With the pandemic causing shutdowns and people being stuck in their homes for a concerning amount of time, it is no surprise that day-trading has caught on. For those of you not familiar, day-trading is exactly what it sounds; buying or selling a stock every day in order to make a return. We’re going to look if day trading is worth it and what an investor should do.
Most people think day-trading is easy and all you have to do is buy low and sell high. That is far from the case; if it were that easy many financial professionals including myself wouldn’t have a job! There is a reason why making money is so difficult especially in finance when looking at day-trading. A lot of YouTube gurus will bombard you with tips on how to successfully turn $1 to $1mm in a day if you just buy their course, but what a lot of people overlook is that these “gurus” actually make their money by selling courses and not by day-trading. If they were so successful at day trading, why would they even sell their secret? If there was a true way to successfully day trade, they would never sell that method because theoretically the price of that method would be infinity!
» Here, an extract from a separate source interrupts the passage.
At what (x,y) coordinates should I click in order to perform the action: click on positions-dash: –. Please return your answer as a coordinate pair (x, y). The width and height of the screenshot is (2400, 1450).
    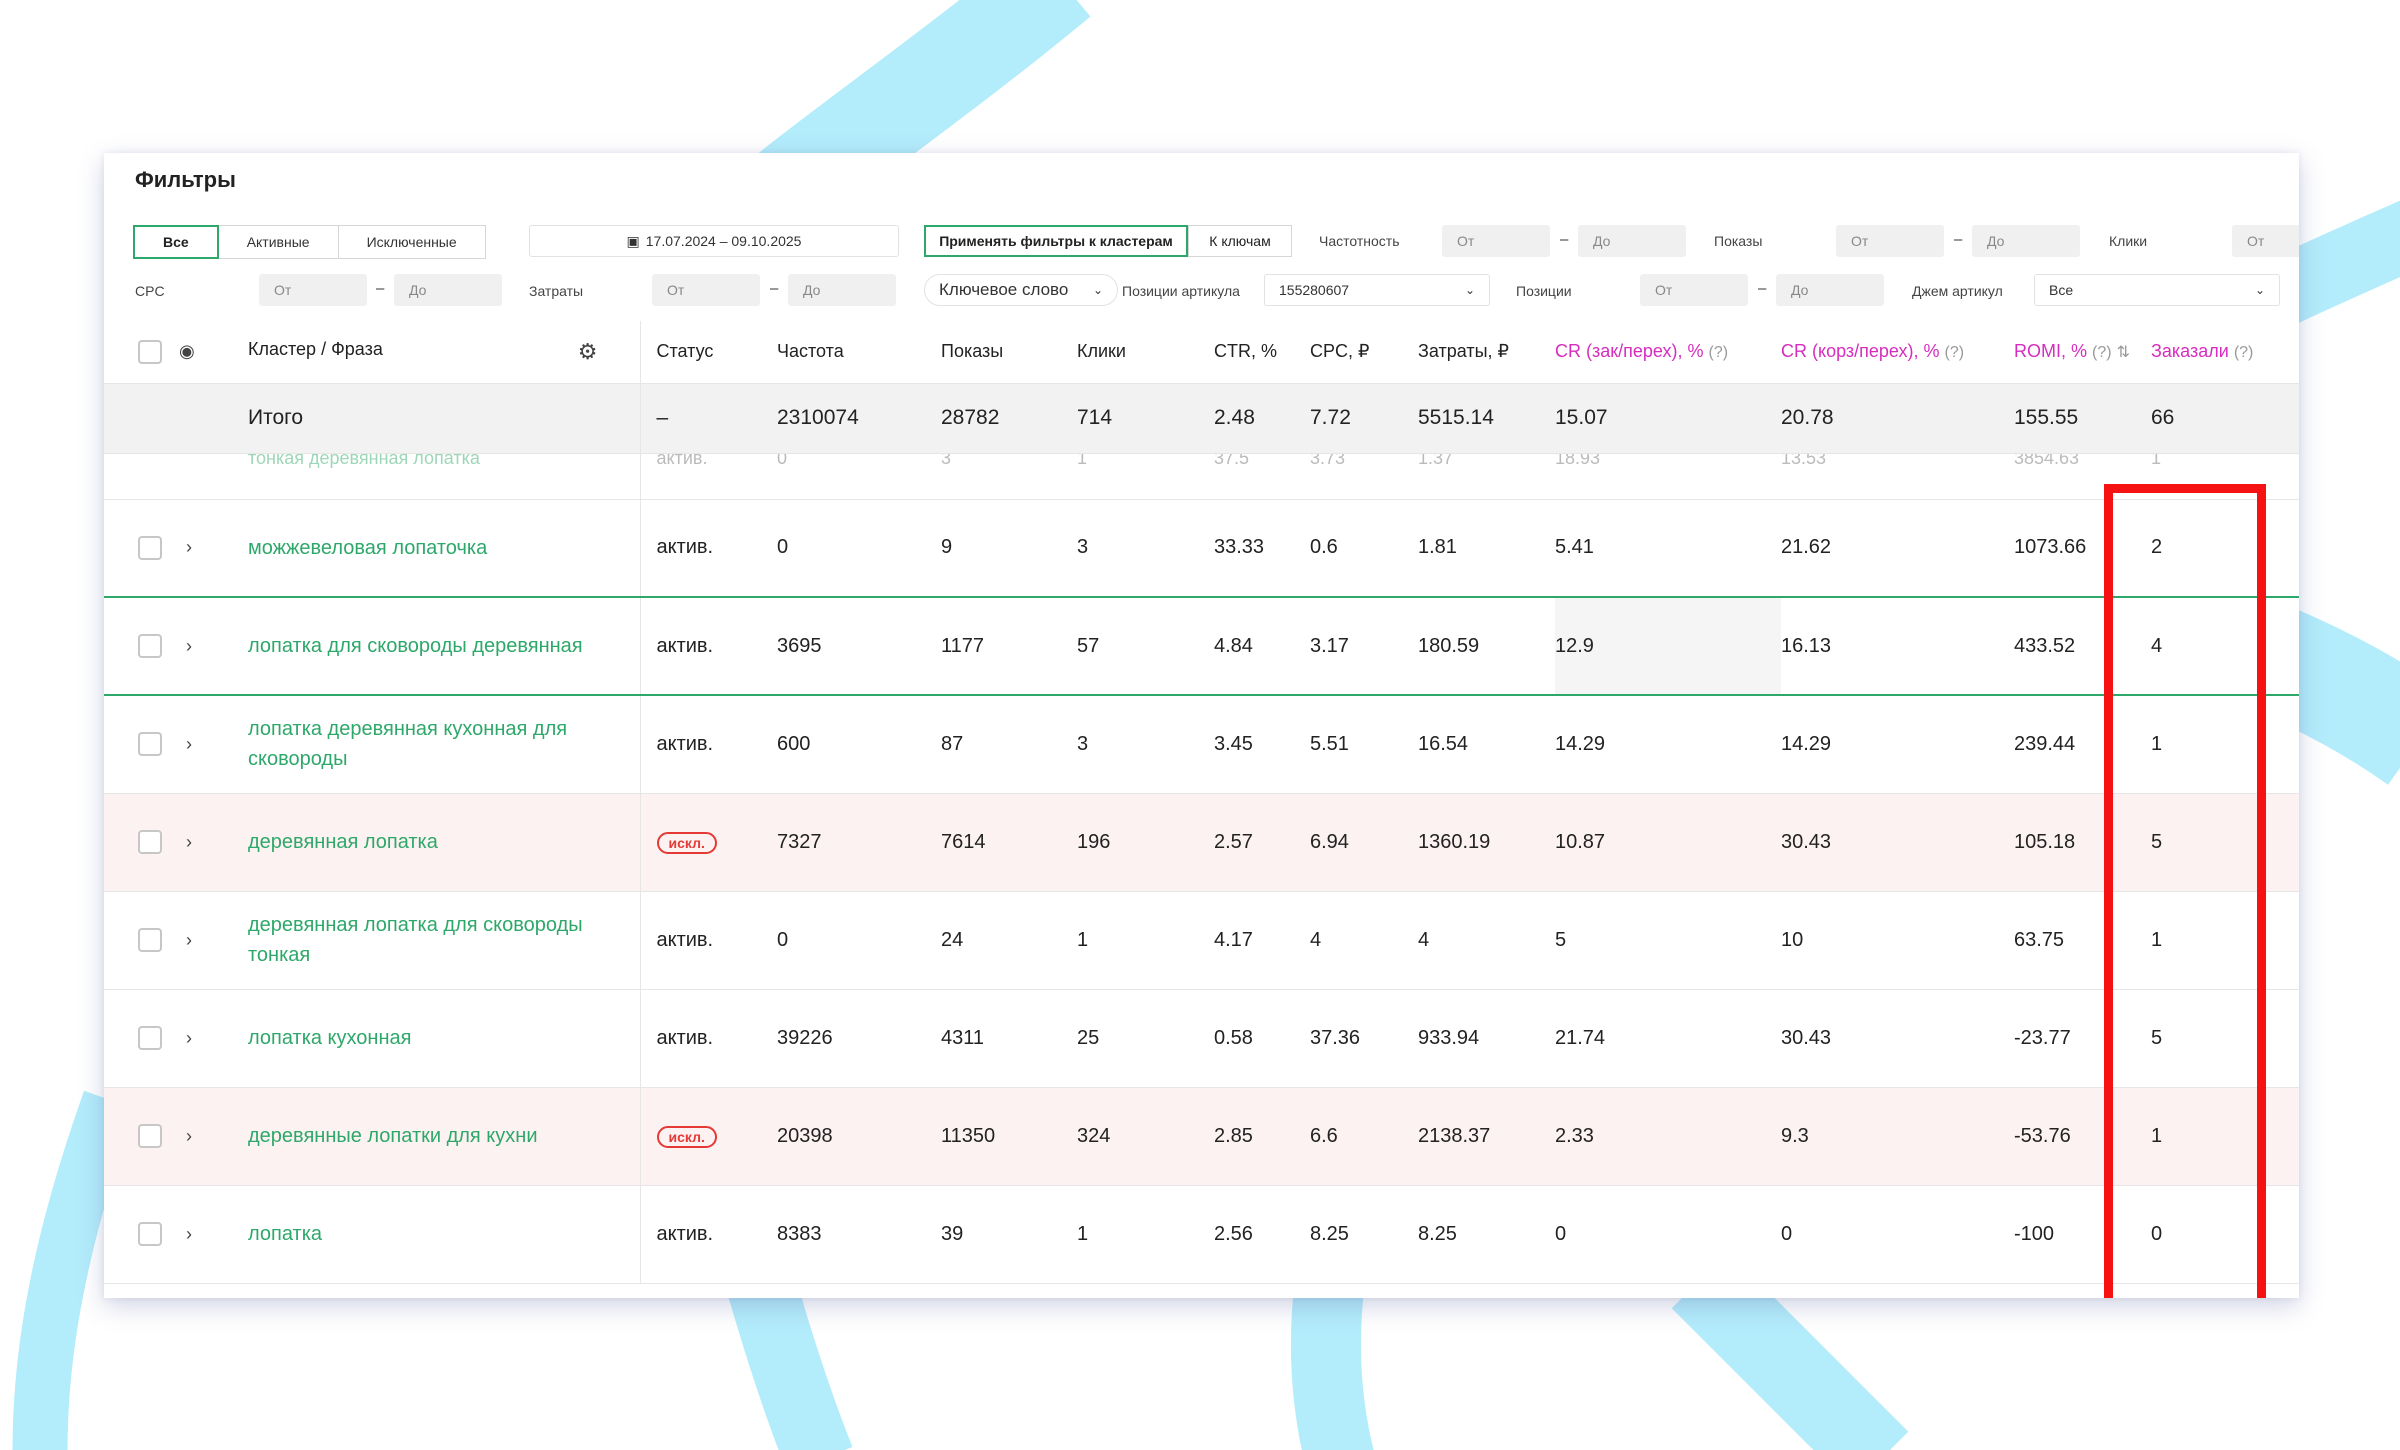
    Looking at the image, I should click on (1762, 288). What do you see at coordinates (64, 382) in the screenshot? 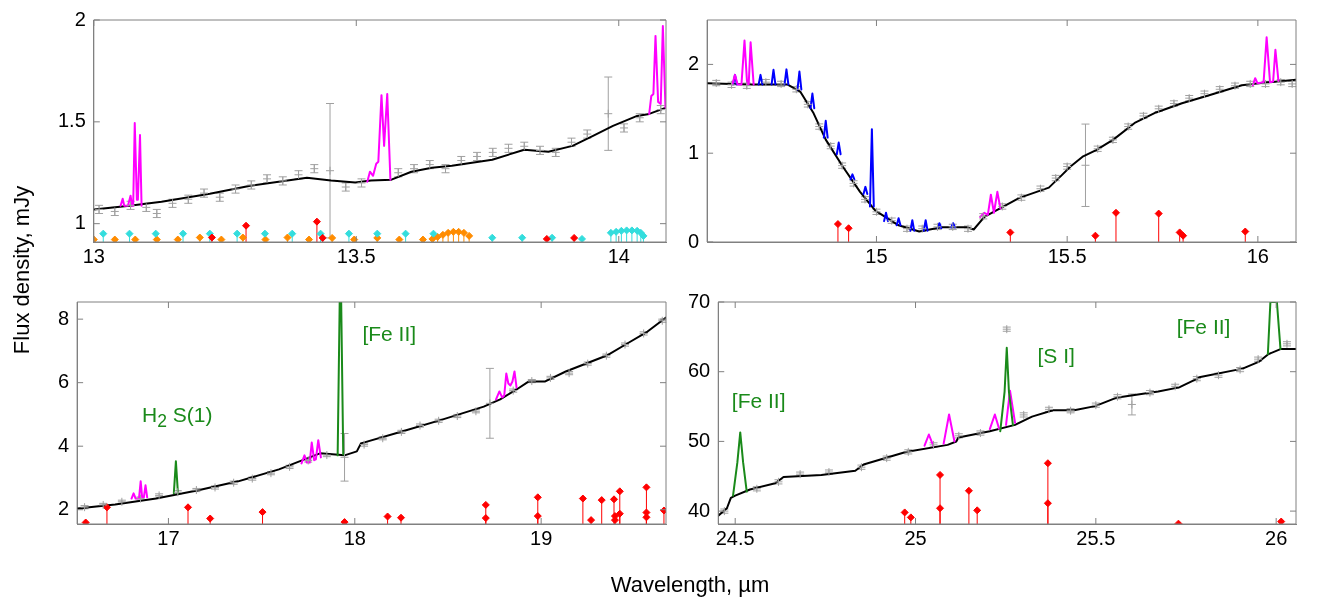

Believe it or not, overall when it comes to the public markets passive fund management actually outperforms actively managed funds. Recessions don’t happen every year and a pandemic is not frequent; in these conditions holding a cheap and passively managed fund outperforms over half of the actively managed funds. These funds are managed by Wall Street who have billions of dollars worth of resources when it comes to staff, software, etc. If these guys can’t beat passively managed funds, what makes you think you can? In fact, even if the bank does have information that could potentially beat the market, they’re going to be looking out for themselves first instead of their customers so they’ll be making profits while leaving you the short end of the stick!
Unless you’re willing to put in the research and come up with a thesis when it comes to investing in the stock market, I recommend for majority of retail investors to stick to low-cost index funds. They’re cheap and will generate return over time due to compounding interest. The only time where actively managed funds will beat passively managed funds is in the private markets (latter isn’t even available for the most part in private markets) and it’s usually not accessible to retail investors unless you’re accredited. So don’t worry about temporary downs and just keep investing.